• Problem to work on
In the data below, begin at the line with "Chi Siamo (23, 2154)" and stop after the line with "[Read our Privacy Policy] (639, 917)"; output those lines exactly and no pictures.

• Source material
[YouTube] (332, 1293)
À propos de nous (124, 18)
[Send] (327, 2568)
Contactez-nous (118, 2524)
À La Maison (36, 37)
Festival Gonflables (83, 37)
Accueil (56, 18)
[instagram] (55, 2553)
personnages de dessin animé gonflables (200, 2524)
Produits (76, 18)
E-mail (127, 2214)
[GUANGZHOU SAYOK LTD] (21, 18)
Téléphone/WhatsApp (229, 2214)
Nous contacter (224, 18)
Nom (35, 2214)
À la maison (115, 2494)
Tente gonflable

...

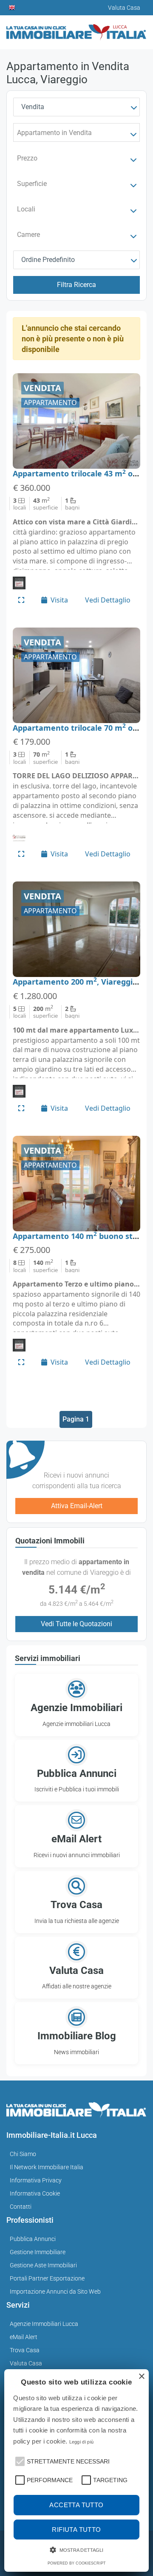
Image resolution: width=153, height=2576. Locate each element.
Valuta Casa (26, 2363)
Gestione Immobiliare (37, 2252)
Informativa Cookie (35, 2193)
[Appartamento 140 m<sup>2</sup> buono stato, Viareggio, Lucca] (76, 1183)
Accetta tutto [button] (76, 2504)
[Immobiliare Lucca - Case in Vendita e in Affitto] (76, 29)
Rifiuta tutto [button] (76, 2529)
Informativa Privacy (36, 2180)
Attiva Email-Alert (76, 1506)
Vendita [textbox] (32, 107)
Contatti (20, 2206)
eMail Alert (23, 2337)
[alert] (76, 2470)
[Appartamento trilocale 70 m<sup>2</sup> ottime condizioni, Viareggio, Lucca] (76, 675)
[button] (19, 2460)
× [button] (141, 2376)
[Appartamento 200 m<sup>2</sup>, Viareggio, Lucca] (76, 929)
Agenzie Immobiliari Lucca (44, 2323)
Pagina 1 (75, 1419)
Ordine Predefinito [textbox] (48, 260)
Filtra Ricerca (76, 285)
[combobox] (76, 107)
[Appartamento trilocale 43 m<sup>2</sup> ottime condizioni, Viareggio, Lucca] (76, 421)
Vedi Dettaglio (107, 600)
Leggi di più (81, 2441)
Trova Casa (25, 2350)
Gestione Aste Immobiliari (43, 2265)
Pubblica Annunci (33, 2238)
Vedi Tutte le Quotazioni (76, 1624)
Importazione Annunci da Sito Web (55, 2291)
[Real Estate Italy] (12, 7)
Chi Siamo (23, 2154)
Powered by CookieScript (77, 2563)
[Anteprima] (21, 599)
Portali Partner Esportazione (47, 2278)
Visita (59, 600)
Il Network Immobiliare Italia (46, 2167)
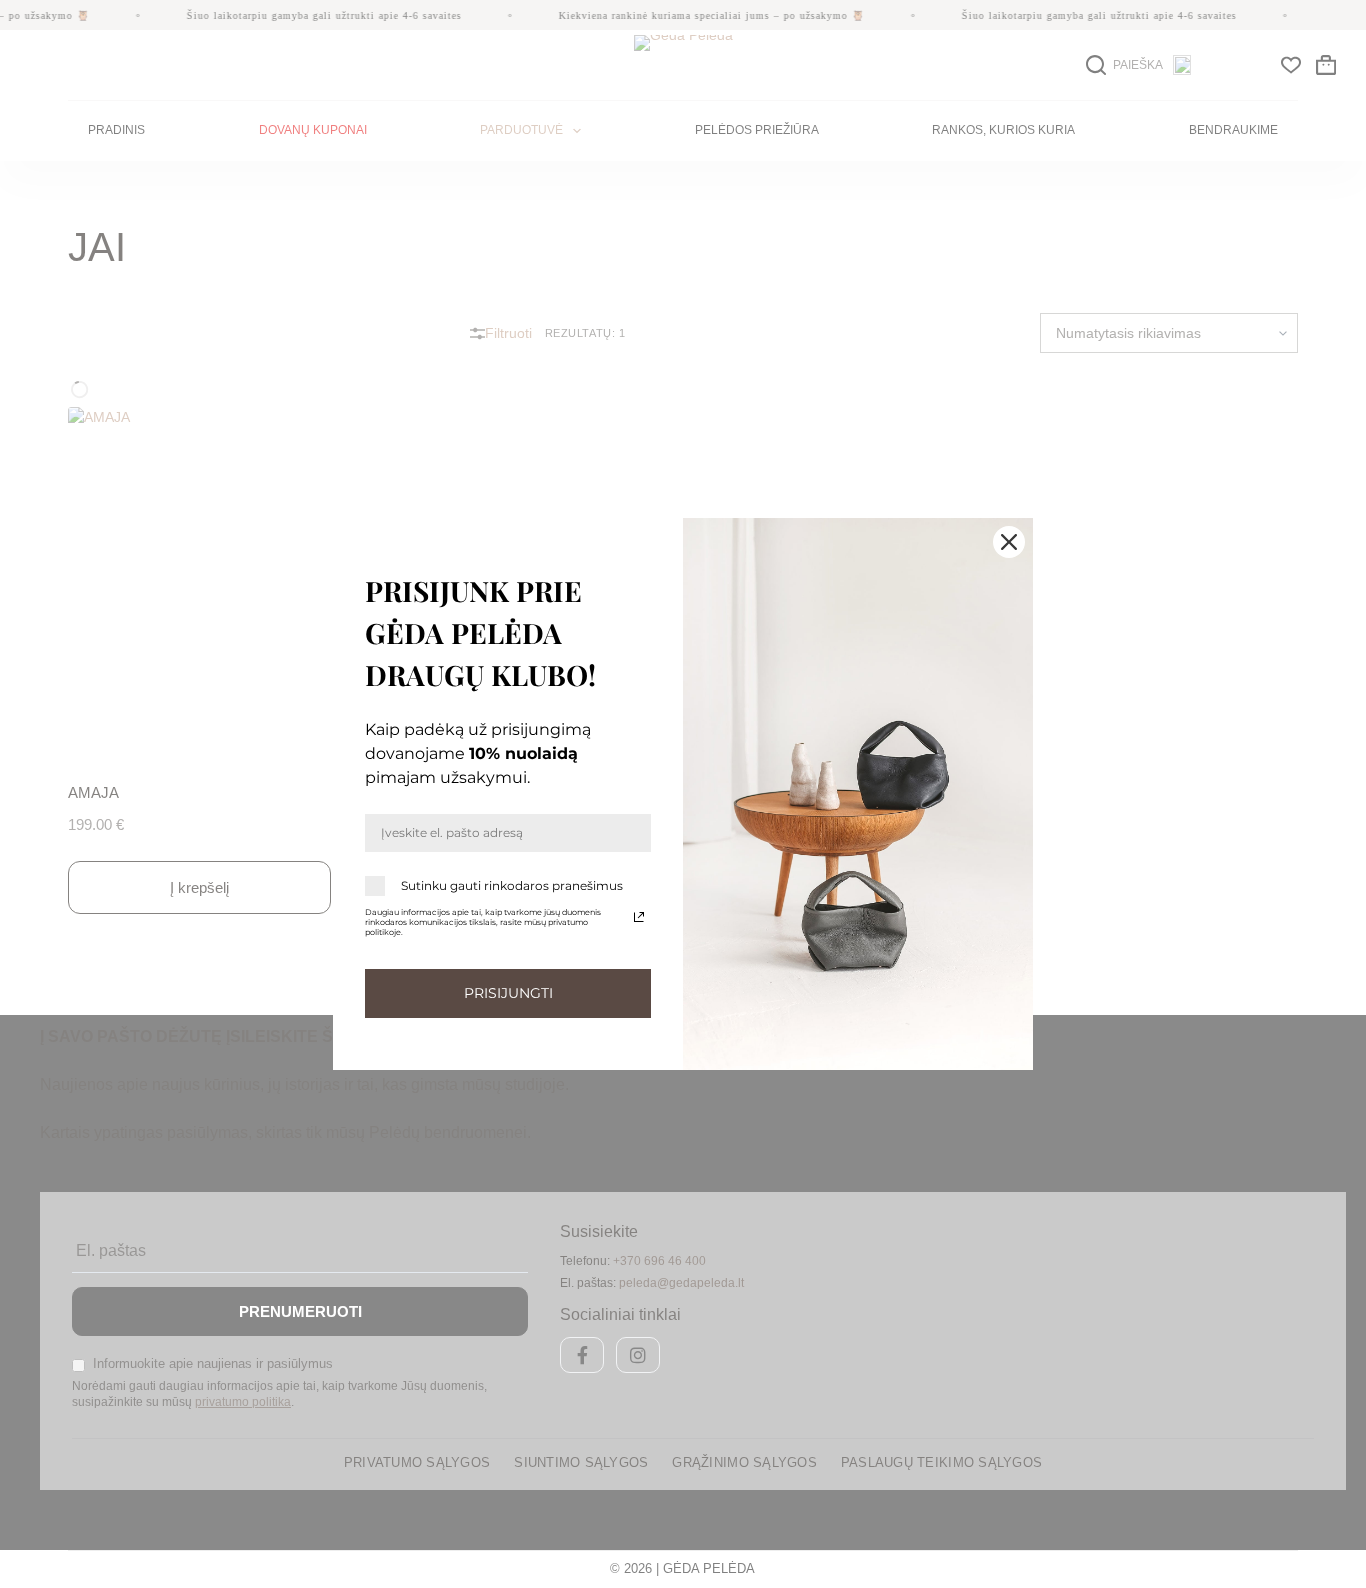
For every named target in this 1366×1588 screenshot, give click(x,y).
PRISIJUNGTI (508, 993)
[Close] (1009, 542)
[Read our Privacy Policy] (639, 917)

• Result below
Chi Siamo (23, 2154)
Powered by CookieScript (77, 2563)
[Anteprima] (21, 599)
Portali Partner Esportazione (47, 2278)
Visita (59, 600)
Il Network Immobiliare Italia (46, 2167)
For every named target in this 1366×1588 screenshot, give click(x,y).
PRISIJUNGTI (508, 993)
[Close] (1009, 542)
[Read our Privacy Policy] (639, 917)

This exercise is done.